Activity
Say the number of lines in the records below that hold the word "icon", and only that number.
===== Records for the exercise =====
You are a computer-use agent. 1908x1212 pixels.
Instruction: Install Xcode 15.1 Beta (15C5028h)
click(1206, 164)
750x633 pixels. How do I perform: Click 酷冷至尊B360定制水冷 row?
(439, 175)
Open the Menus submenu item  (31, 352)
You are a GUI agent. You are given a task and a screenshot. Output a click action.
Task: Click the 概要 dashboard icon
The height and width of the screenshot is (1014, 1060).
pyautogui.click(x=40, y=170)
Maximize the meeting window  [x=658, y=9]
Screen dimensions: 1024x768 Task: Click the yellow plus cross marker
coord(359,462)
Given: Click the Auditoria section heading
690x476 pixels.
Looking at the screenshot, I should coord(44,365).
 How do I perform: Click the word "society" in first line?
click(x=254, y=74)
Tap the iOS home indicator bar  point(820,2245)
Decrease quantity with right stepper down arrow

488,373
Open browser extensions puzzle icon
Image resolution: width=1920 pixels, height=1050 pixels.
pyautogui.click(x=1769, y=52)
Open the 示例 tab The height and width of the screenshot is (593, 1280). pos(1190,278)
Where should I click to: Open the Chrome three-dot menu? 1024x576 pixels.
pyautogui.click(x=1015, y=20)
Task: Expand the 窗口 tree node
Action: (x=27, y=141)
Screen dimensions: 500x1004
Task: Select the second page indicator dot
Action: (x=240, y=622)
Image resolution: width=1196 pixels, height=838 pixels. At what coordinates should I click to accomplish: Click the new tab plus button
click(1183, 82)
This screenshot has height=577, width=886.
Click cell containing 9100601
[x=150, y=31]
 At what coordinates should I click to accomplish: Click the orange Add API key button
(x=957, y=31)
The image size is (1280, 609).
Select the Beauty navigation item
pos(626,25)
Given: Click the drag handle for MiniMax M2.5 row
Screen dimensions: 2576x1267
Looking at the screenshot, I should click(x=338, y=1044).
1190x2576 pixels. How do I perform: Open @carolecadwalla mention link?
=====
Expected output
2